21W.732: Perspectives on Medicine and Public Health                                                                                          
Spring 2010                                                                                       

21W.730  Spring 2010

Writing on Contemporary Issues: Social and Ethical Issues: Essay #1 Sequence

Essay #1: Reasons To Believe: Reflections on Ethical Values and Social Awareness

 

ESSAY #1 (Suggested length: 5 pgs. typed, double-spaced)
 
         This essay offers you the opportunity to reflect on the role of ethical and social values in your     own life.  As a writer, you have two choices in crafting this essay:

(a) You can narrate and reflect on the process of “coming to consciousness,” focusing on a personal experience(s) leading to a deeper awareness of a contemporary social or ethical issue or a more general commitment to social justice. For example, you might write about one or two key influences on the development of your moral and ethical values. The influence(s) may be person(s), experience(s), event(s), or text(s) (e.g., books, films). For Essay #1, some students write about the development of a generalized social consciousness (like Edelman in “A Family Legacy” and Shepherd in “Daughters Without Borders”); others focus on their experiences of becoming aware of specific social issues such as environmental pollution, hunger or unemployment.

(b) You can focus on “ethics in action,” reflecting on an experience or moral choice that affirmed a personal commitment to particular ethical or social values. Some writers may choose a pivotal life choice or moral decision, while others focus on “everyday ethics,” smaller expressions of ethical or social values in daily settings such as colleges, workplaces, homes, houses of worship or playing fields.

 

       The challenge of this assignment is to work with the complex elements of personal narrative as evidence to support an argument in an essay written for a public readership.
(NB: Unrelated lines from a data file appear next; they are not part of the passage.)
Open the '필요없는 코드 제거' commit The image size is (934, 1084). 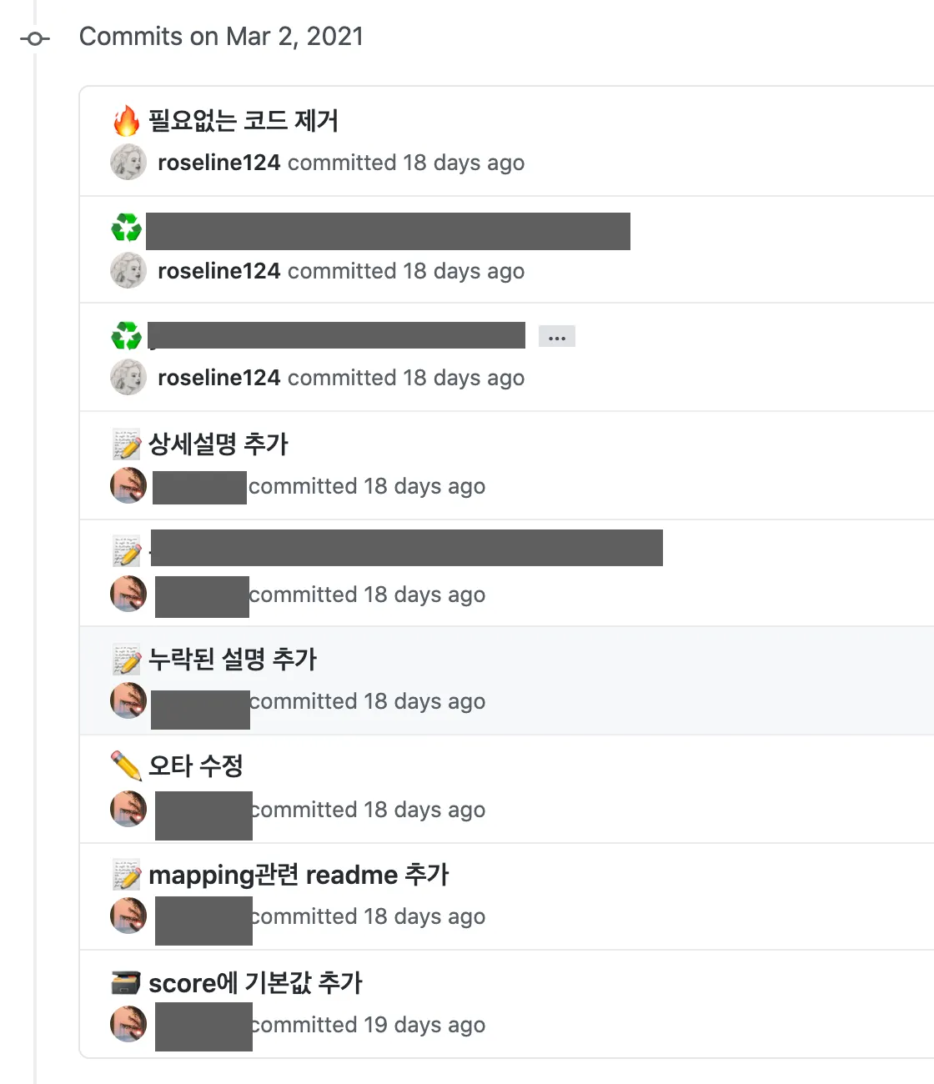pos(243,121)
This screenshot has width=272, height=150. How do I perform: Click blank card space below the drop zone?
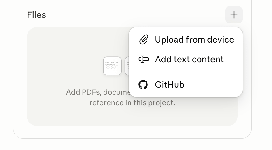pyautogui.click(x=132, y=132)
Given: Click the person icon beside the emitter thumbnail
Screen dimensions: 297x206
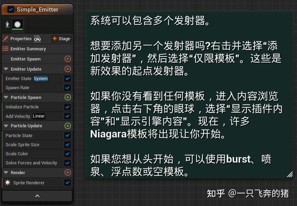Looking at the screenshot, I should pos(7,24).
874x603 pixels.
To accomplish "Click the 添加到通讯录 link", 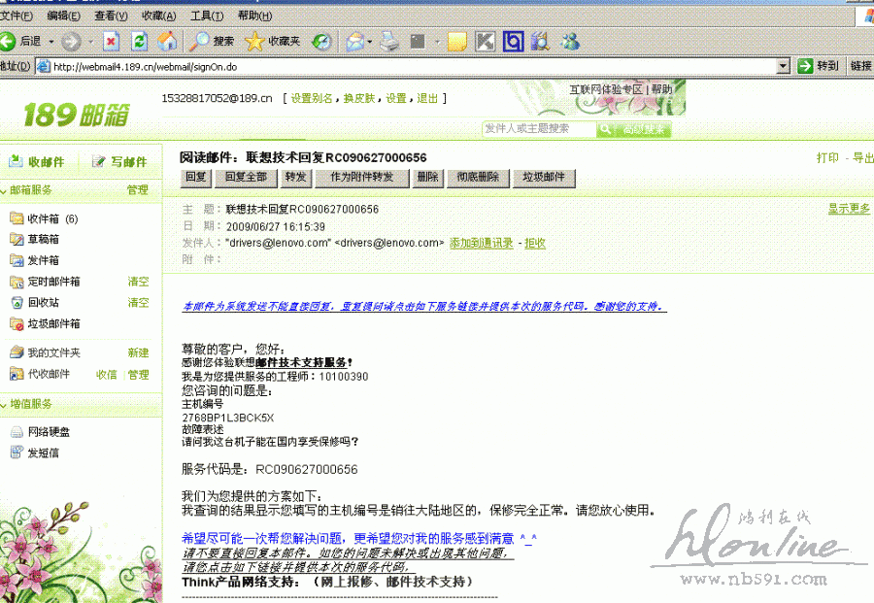I will coord(481,243).
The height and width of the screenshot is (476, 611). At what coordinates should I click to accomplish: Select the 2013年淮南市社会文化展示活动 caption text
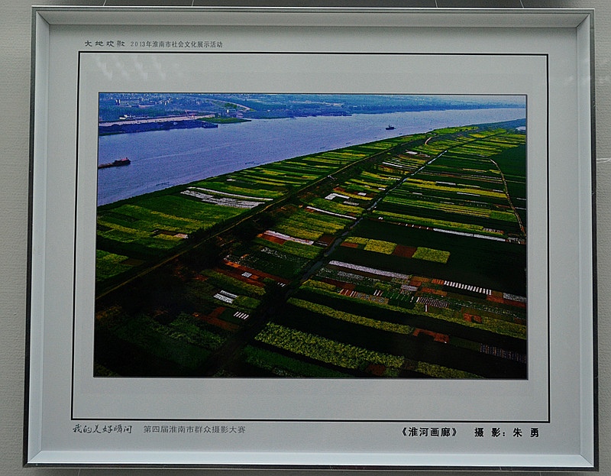coord(176,44)
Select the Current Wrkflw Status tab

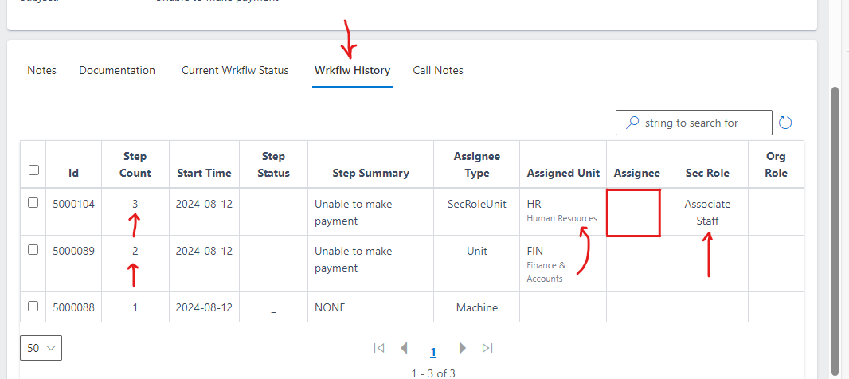click(x=235, y=70)
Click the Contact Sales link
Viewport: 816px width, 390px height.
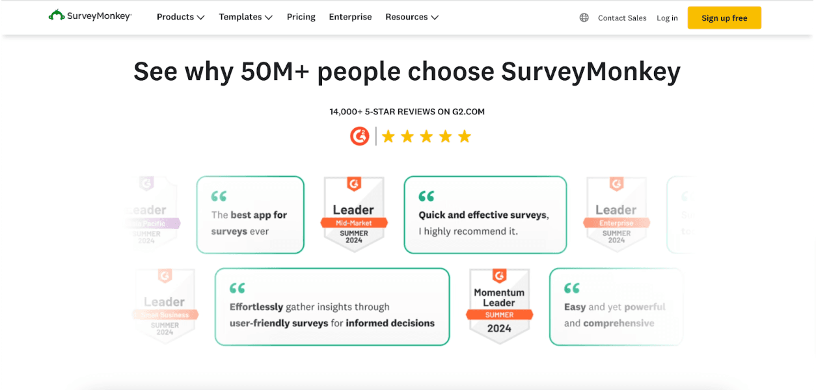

As you create your narrative, be richly descriptive in your prose. Take the reader inside the experience(s) to appreciate its power.  When focusing on an individual or a setting, for example, use rich description; include dialogue, if appropriate. Alternately, if you are writing about a film, book or political speech, select visual images, scenes, quotations or excerpts to communicate the power of the text(s).     
        The first version should be at least four pages in length; the revised version should be about five pages. With the revised version, include two outside sources and a separate “Works Cited” page attached to the last page of the essay. In class, we will review the use of outside sources in personal narrative.

Writing Ideas

      If you are (or have been) involved in community service, this assignment can enable you to draw upon that experience. If you have a strongly held position on a social issue (e.g. for or against capital punishment, human cloning, abortion rights or gay marriage), this essay offers you the opportunity to trace the roots of that stance or show how your position on this issue influences your daily life.

Writing Challenges for This Assignment

A. Crafting a Reflective Essay
 
      The challenge in this essay is to move beyond purely personal narrative or unprocessed experience. When writers engage in experiential narrative for a public readership, they are reflecting upon, shaping, and framing their material so that the essay connects with a wider audience. As you craft your essay, think about motive. Why do you want to narrate this story – to inspire readers, to challenge their preconceptions, to motivate them to care about an issue or, more
generally, social justice (however you define the term)? Successful experiential essays
create a bridge between the personal and the public. Essays like this can inspire readers to
ponder the sources of their own beliefs, recognize different pathways to social
engagement and question their preconceptions about particular kinds of issues.

B. Questions of Argument and Structure
 
         Although this essay deals with the realm of personal life, you are still making an argument, i.e., supporting a claim with evidence. For example, you may be supporting an assertion that a particular experience was “highly influential” by presenting examples of the power of that experience in a clear, reflective and well-structured format. Remember: “argument” can take many forms!

C. Voice and Style:

        In essays like this, you can often be more conversational than in more formal
academic prose. However, be sure that your language expresses the power of the
experience(s) that you have chosen to narrate.  Be clear and dynamic in your language. Consider your use of symbol and metaphor. Vary sentence length, structure and word usage.

Exercise 1:  Due over email on Friday. 2/5  (One and one-half to two typed, double-spaced pages)

This exercise has TWO parts:

  1) Write a vivid description (1- 1 1/2 pg., double spaced) of either (a) a central influence upon your own sense of ethics, morality or social consciousness OR (b) an important experience in which you made a decision or acted in a way that expressed your core moral values.

  2) Write a separate paragraph (titled “Appeal for Readers”) describing why this experience could appeal to a readership. If you were to write essay #1 about this experience, what do you hope readers would take away from your piece? Are there particular kinds of readers you are trying to reach?